- ФРАГМЕНТ -
========
В Карловом университете С. Я. Эфрон занимался в семинаре археолога и историка искусства, академика Никодима Павловича Кондакова (1844–1925). В ж. «Студенческие годы» (Прага, 1924, № 5(16), сентябрь-октябрь) опубликован очерк к 80-летию Н. П. Кондакова и его фотография в кругу своих слушателей, в верхнем ряду стоит С. Я. Эфрон. Здесь же, за подписью «Вольнослушатель», помещено подробное изложение курса Кондакова в Карловом университете (5 семестров), посвященного формированию европейской культуры.

213

С. Я. Эфрон сотрудничал в пражских журналах «Студенческие годы» и «Своими путями», в последнем из них в 1925 г. напечатаны его статьи: «Церковные люди и современность» (№ 3/4), «О путях к России» (№ 6/7), «Эмиграция» (№ 8/9); статья «О добровольчестве» опубликована в парижском журнале «Современные записки» (1924, кн. 21).

214

Е. Я. Эфрон работала в школе-студии Ю. А. Завадского режиссером-педагогом.
========
- ДАННЫЕ -
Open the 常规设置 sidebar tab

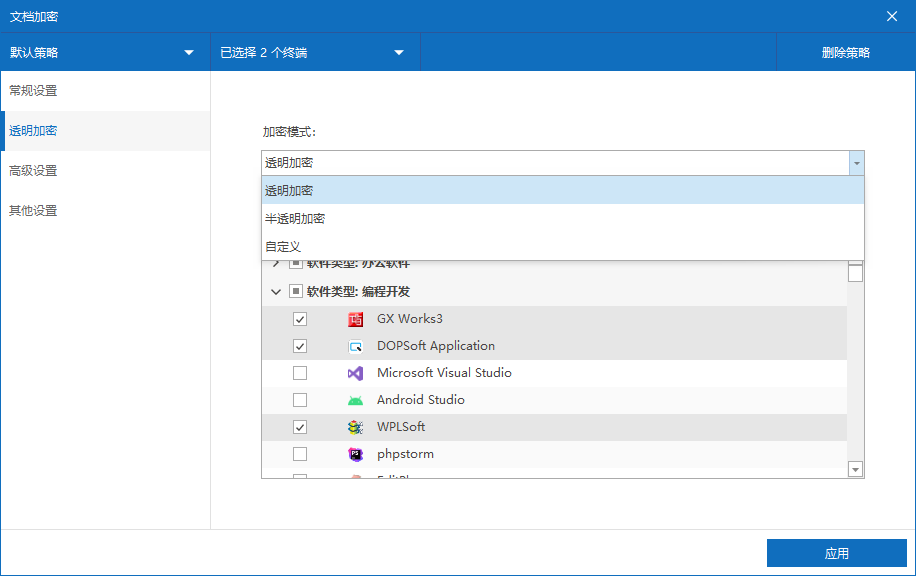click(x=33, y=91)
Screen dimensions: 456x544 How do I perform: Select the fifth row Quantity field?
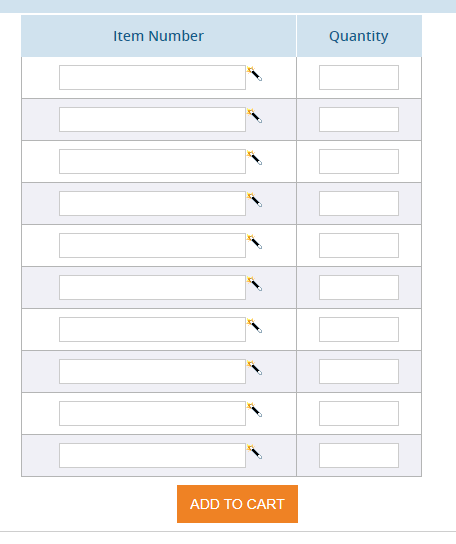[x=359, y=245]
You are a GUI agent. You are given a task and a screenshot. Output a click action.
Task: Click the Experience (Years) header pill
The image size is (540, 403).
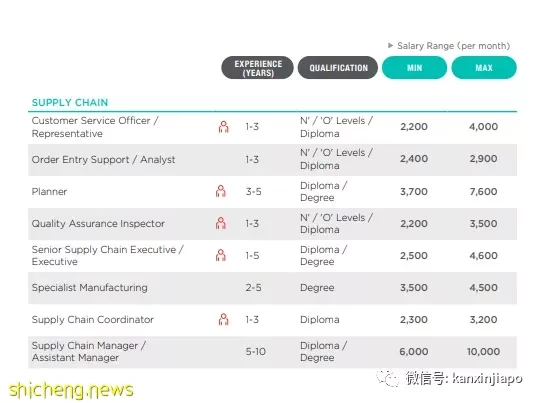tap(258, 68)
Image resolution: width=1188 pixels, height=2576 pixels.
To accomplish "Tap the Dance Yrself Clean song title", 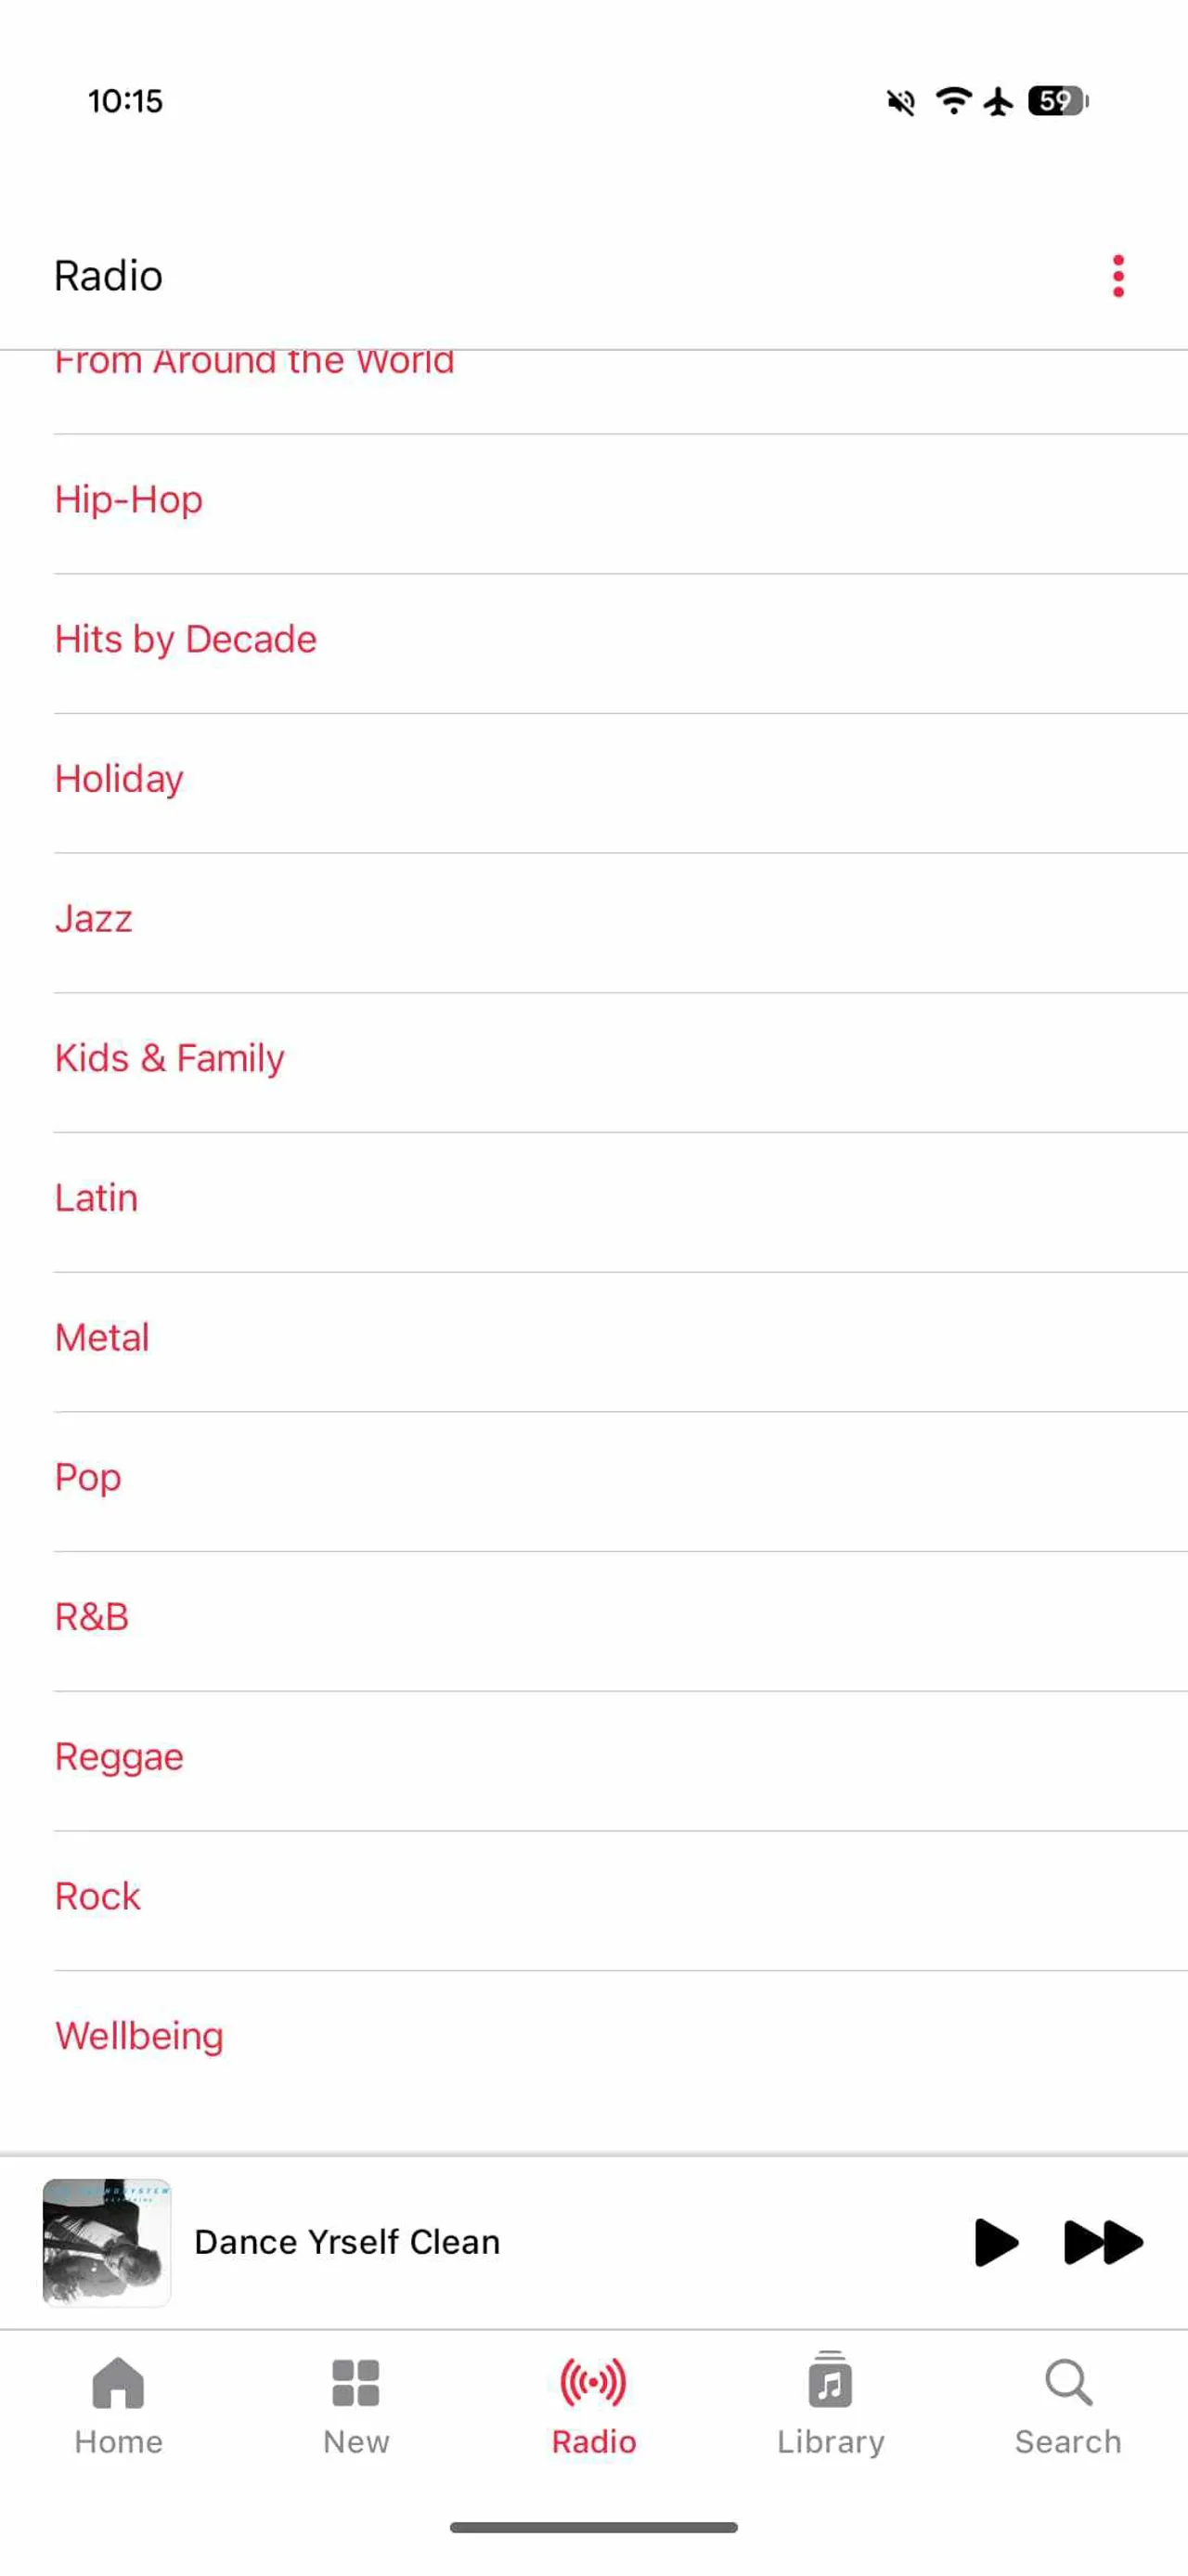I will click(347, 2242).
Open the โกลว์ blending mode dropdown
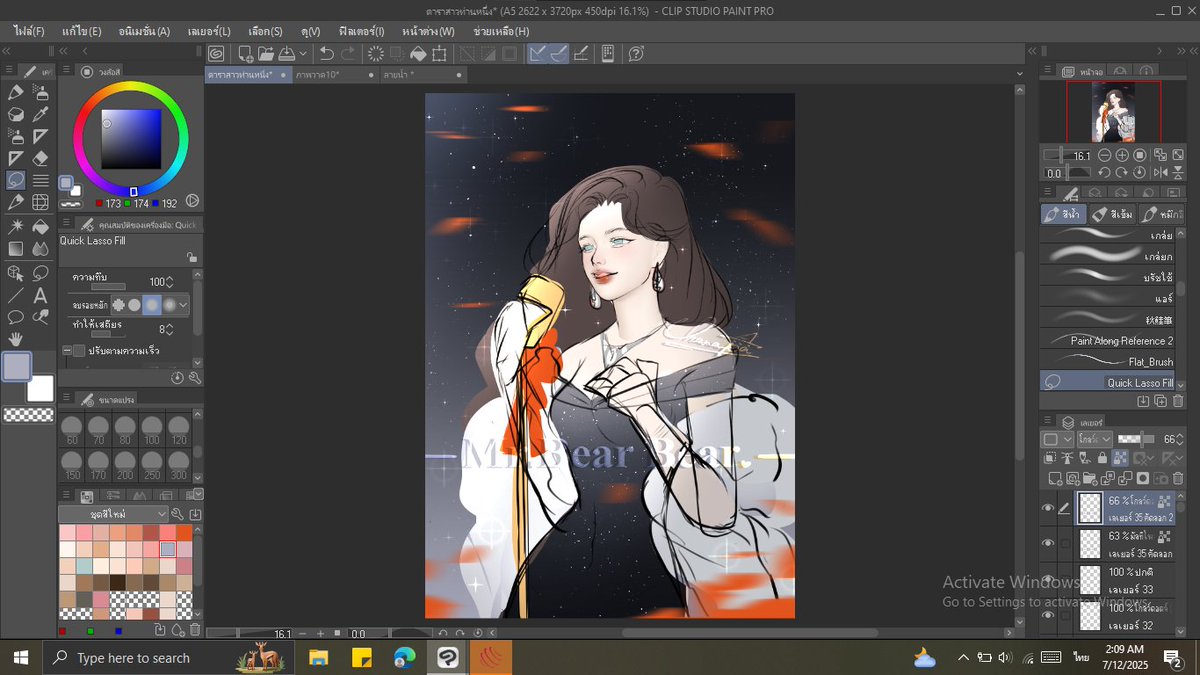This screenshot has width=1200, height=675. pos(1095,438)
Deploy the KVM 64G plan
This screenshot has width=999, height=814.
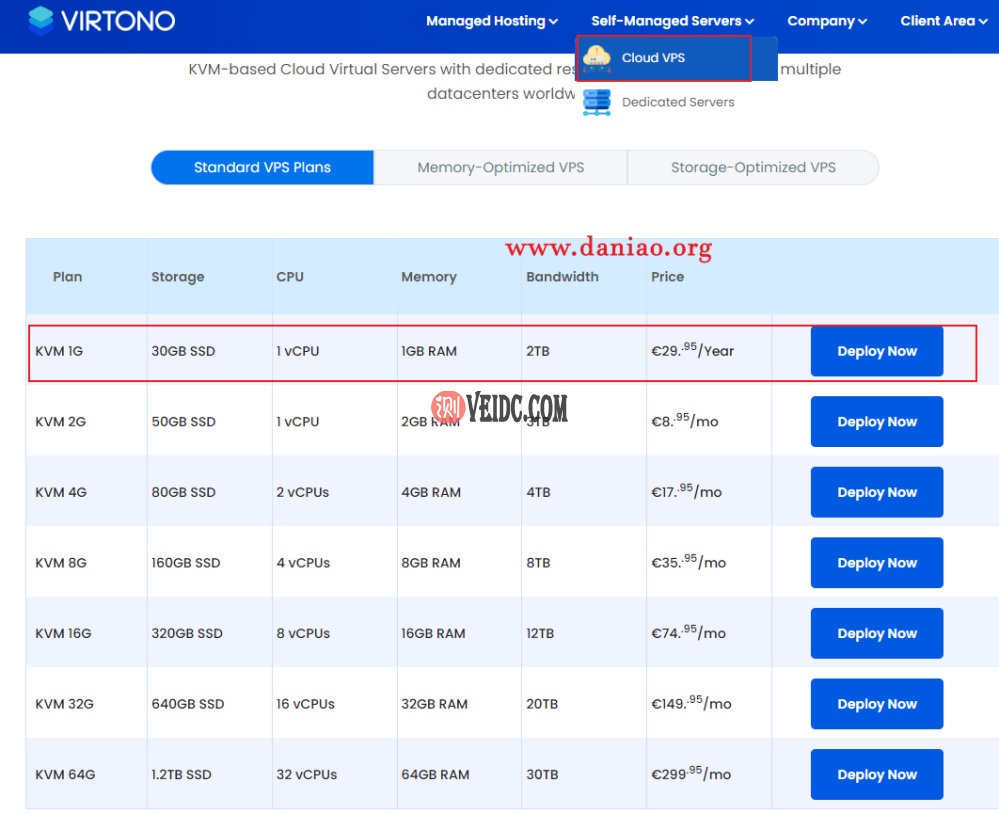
========
- ЗАДАНИЕ 1 -
Назовите все статьи С. Я. Эфрона, которые упоминаются во фрагменте о С. Я. Эфроне.
- ЗАДАНИЕ 2 -
Выпишите из фрагмента о С. Я. Эфроне отрывок от слов "С. Я. Эфрон сотрудничал" до слов "А. Завадского режиссером-педагогом." включительно.
- ЗАДАНИЕ 3 -
Продолжите фрагмент о С. Я. Эфроне с места, где он заканчивается.

- РЕЗУЛЬТАТ 1 -
«Церковные люди и современность», «О путях к России», «Эмиграция», «О добровольчестве».

- РЕЗУЛЬТАТ 2 -
С. Я. Эфрон сотрудничал в пражских журналах «Студенческие годы» и «Своими путями», в последнем из них в 1925 г. напечатаны его статьи: «Церковные люди и современность» (№ 3/4), «О путях к России» (№ 6/7), «Эмиграция» (№ 8/9); статья «О добровольчестве» опубликована в парижском журнале «Современные записки» (1924, кн. 21).

214

Е. Я. Эфрон работала в школе-студии Ю. А. Завадского режиссером-педагогом.

- РЕЗУЛЬТАТ 3 -
215

Нина Григорьевна Коваленская (1888–1993) — актриса Александринского театра; после Гражданской войны эмигрировала, в 1923 г. организовала в Праге драматическую студию; после Второй мировой войны переселилась в США.

216

Об этом выступлении С. Я. Эфрона сохранилось свидетельство Цветаевой в письме к A. B. Черновой: «25 апреля 1925 г. <…>Да! Самое главное: 20-го, на 2-й — день Пасхи, было Сережино выступление в „Грозе“. Играл очень хорошо: благородно, мягко — себя. Роль безнадежная (герой — слюня и макарона!), а он сделал ее обаятельной. За одно место я трепетала: „…загнан, забит, да еще сдуру влюбиться вздумал“… и вот, каждый раз, без промаху: „загнан, забит, да еще в дуру влюбиться вздумал!“ Это в Катерину-то! В Коваленскую-то! (prima Алекс<андринского>театра, очень даровитая). И вот — подходит место. Трепещу. Наконец, роковое: „Загнан, забит, да еще…“ (пауза)… Пауза, ясно, для того, чтобы проглотить дуру. Зал не знал, знали Аля и я. И Коваленская (!)»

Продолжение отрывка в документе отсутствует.